Trabalhei alguns anos com design gráfico até esbarrar em 1993 com uma palavrinha mágica: INTERNET. Desde este dia comecei a buscar informações, cursos e trabalhos relacionados. Em 2000 estava abrindo minha empresa, num espaço físico pequeno mas cheio de planos virtuais. Percebendo que o desenvolvimento web tomava um rumo equivocado – preocupações sempre com animações gratuitas e uma interface multicolorida – e incompleto, busquei refúgio novamente na Ergonomia. Precisava voltar a estudar aquela disciplina para entender a relação entre o homem e a máquina que estava entre ele e seu objetivo: a busca por informações. Trabalhando numa editora, cuidando de sites vanguardistas no assunto, IDG Now! e WebWorld, com visionários como Vicente Tardin, Rosane Serro, Tesla Coutinho, descobri que essa “questão” estava sendo batizada por um tal de Peter Morville de Information Architecture.

Não tive dúvidas de quem procurar: Anamaria de Moraes.

Lembro que em setembro de 2001, 10 anos depois de formada, bati em sua porta – e ela lembrou imediatamente de mim (e de meu apelido que ela havia dado na época da faculdade)! Radiante e empolgada, disse: “Ana, quero fazer um mestrado com você sobre Arquitetura da Informação”. Ela soltou uma sonora gargalhada e me ensinou, com uma enorme paciência e concisão, o que era uma pesquisa de mestrado e o que era o “recorte de uma pesquisa”...

Tinha exatos 29 dias para escrever um pré-projeto de um tema ainda muito amplo, já que as inscrições começariam no mês seguinte. Voltei a freqüentar suas bibliotecas – sua casa e suas memórias. Dessa vez quase acampando.

Com sua ajuda não apenas consegui dar entrada naquele prazo recorde, como cursei os dois anos do mestrado, descobri que ela e Stephania Padovani já estudavam este tema sob o nome de "zonas de salto" em 1998, participei de vários congressos, estudos, escrevi vários artigos, participei de um livro e trouxe para a prática de desenvolvimento web – principalmente em projetos de consultoria do escritório – metodologias como análise da tarefa, avaliação heurística, Bridge, cenários, personas etc.
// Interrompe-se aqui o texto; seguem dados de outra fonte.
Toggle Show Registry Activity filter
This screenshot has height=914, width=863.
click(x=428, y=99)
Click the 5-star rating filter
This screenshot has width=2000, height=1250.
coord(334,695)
Sempre buscando mais informações sobre design principalmente interativo, me deparei recentemente com o Design Thinking. Li sobre numa tradução “livre” do livro do fundador da IDEO de mesmo nome, onde Human Factors (na verdade a disciplina Ergonomia em inglês) foi traduzida como “fatores humanos” levando a uma interpretação literal e não científica do assunto. Lembrei de Ana e suas freqüentes queixas sobre a desvalorização da disciplina “que há mais de 50 anos se preocupa com a interação homem-máquina e só com a internet as pessoas descobriram isso”... Assisti a palestras e workshops onde as pessoas se apropriavam livremente de metodologias da ergonomia, sem citar Chapanis, Monmollin, Norman, Cooper ou a própria "de Moraes" e pareciam estar inventando a roda!!

O tempo passa rápido e recentemente, passados 8 anos, senti que precisava voltar a aprofundar meus estudos, agora num doutorado, para entender a experiência do usuário num universo cada vez mais rico de mídias e portabilidade trazendo novamente a luz da ergonomia.
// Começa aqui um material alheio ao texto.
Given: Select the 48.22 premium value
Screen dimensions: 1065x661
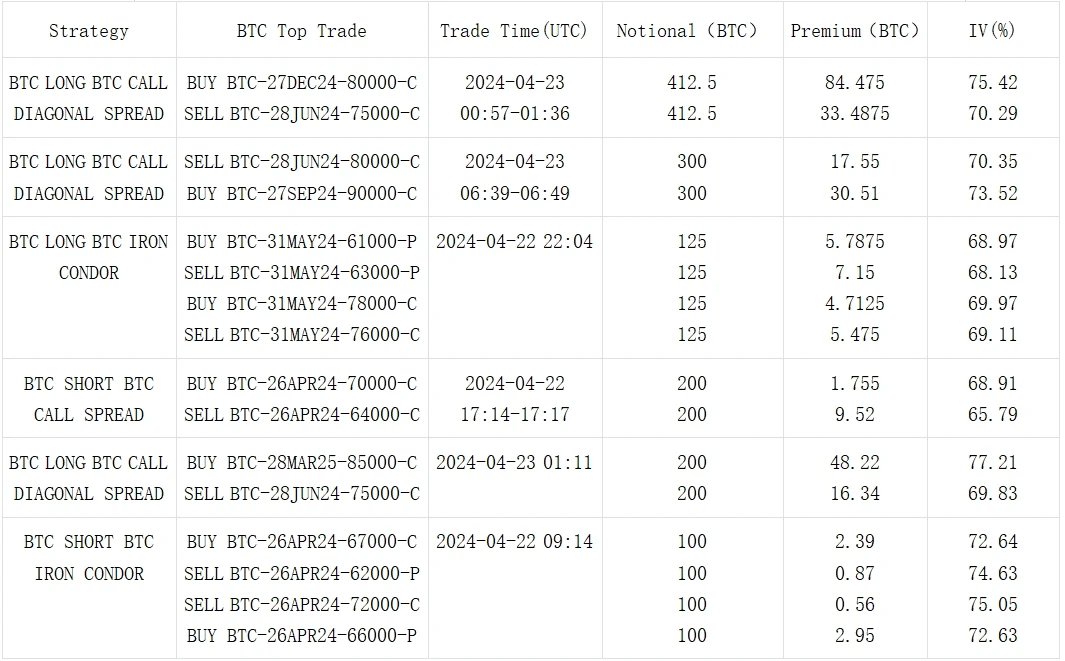Looking at the screenshot, I should tap(855, 463).
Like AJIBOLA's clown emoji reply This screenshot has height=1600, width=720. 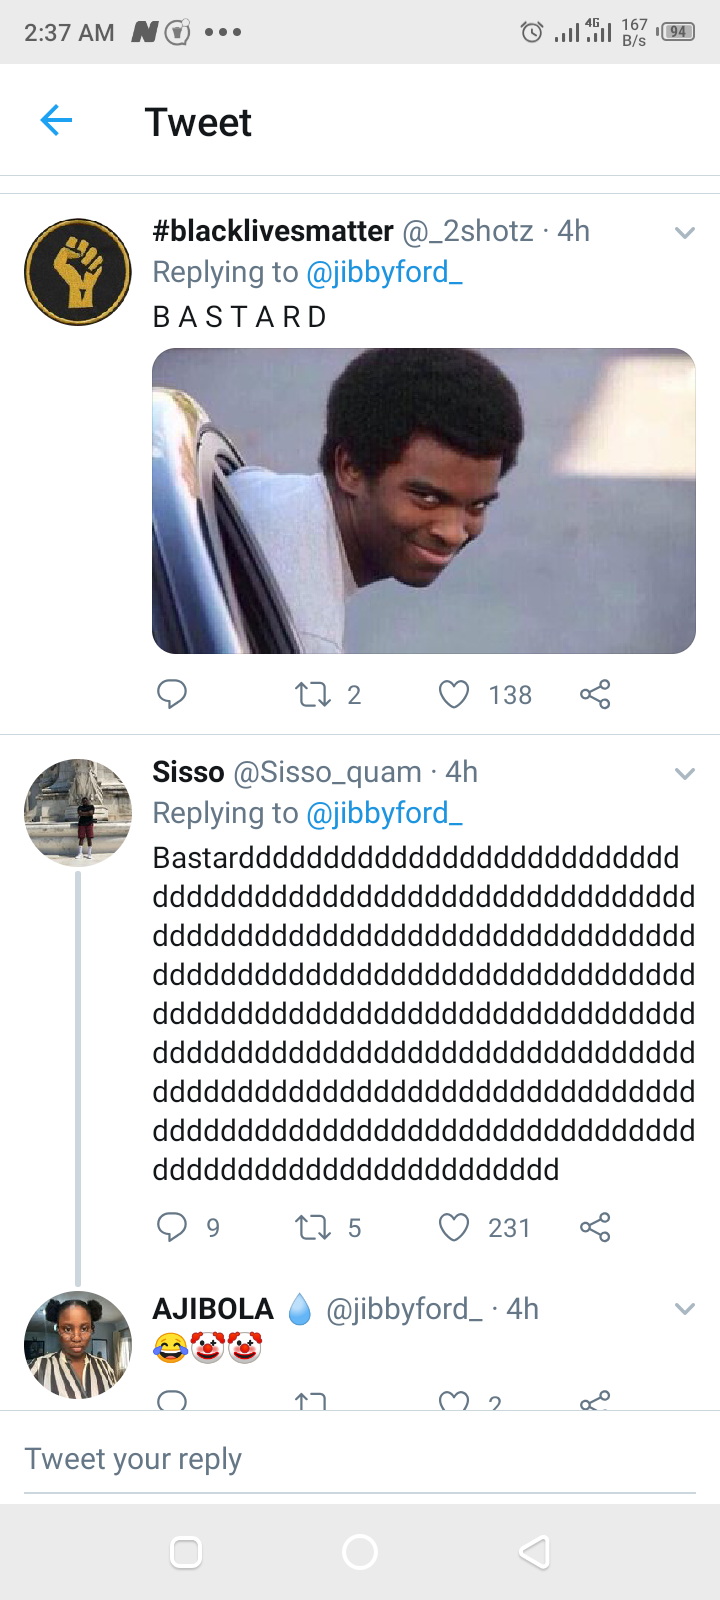454,1402
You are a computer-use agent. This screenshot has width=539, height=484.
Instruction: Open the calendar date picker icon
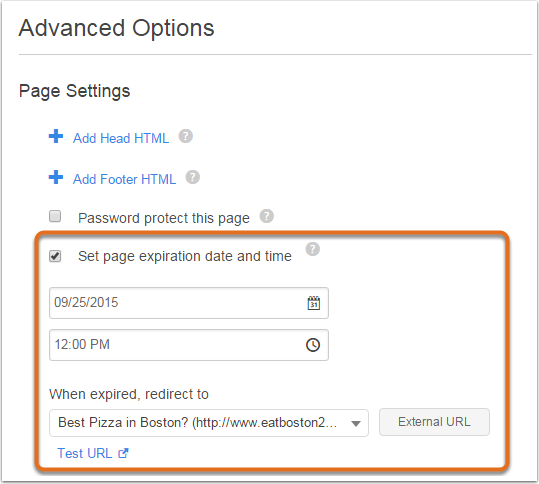click(314, 303)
Dessa vez, antes de aparecer, mandei um e-mail para Anamaria que me respondeu com um adorável “Ziiiiiilse!!!” Combinamos de nos encontrar para acertar os detalhes do estudo. Isso foi no final de 2011. Trabalho, tarefas, vida pessoal, o tempo sempre passa rápido e agora fatores divinos levaram minha “guru”. Me sinto órfã. Eu e todos os seus “pupilos”, como ela gostava de chamar.
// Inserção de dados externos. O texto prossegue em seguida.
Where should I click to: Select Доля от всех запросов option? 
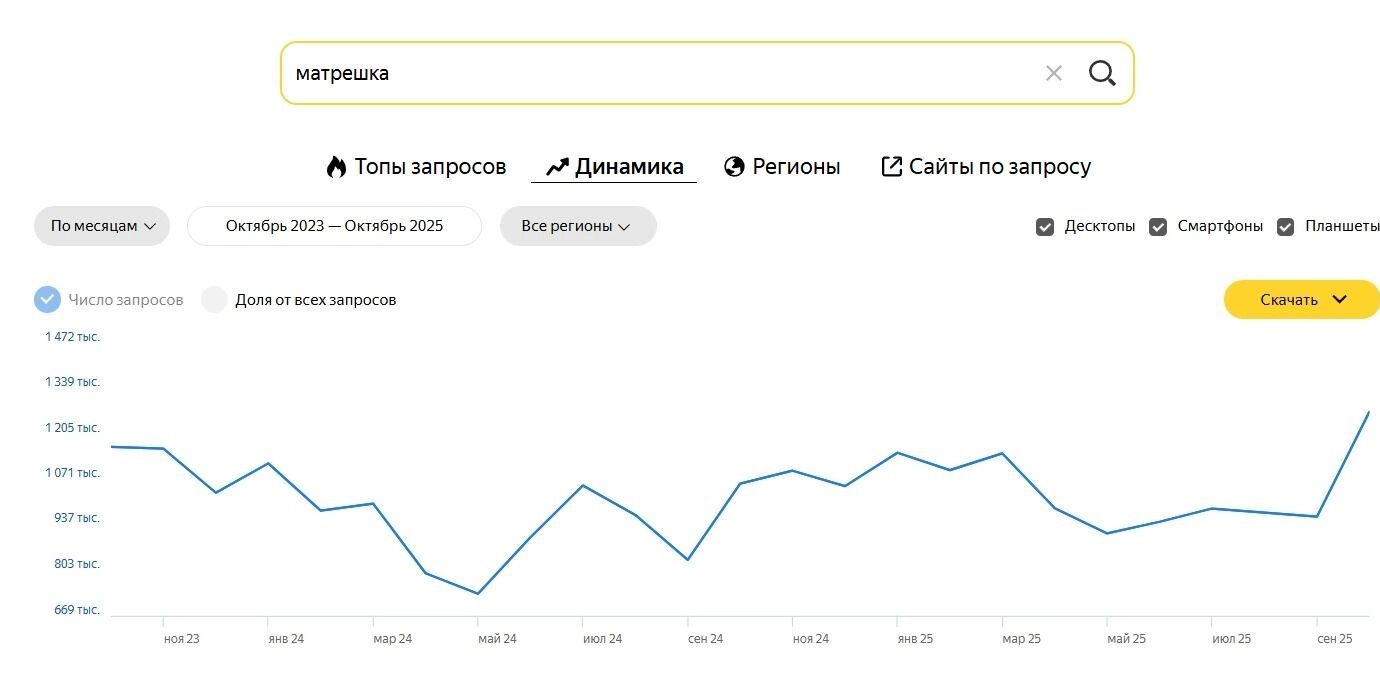pyautogui.click(x=214, y=299)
Anamaria de Moraes vai fazer falta num mundo cada vez mais tecnológico e pouco humano. Vão fazer falta sua mente brilhante, seu olhar atento, sua perspicácia, suas dicas precisas, principalmente seu estímulo a pesquisa, sua insistência nos métodos, sua orientação aos mestres grandes autores e pesquisadores da Ergonomia. Mas tenho certeza que as sementes que ela plantou em seus alunos vão impactar sempre para que estudos ajudem a simplificar a vida das pessoas – essa sim, sua incansável busca ;.)

Comentários

Ana Paula Binder disse…
Depois de ler o seu post fico com pena de nunca ter cruzado com a Anamaria no mundo acadêmico. Parece que ela era uma dessas raras pessoas que te inspiram na busca para ser profissional cada vez melhor.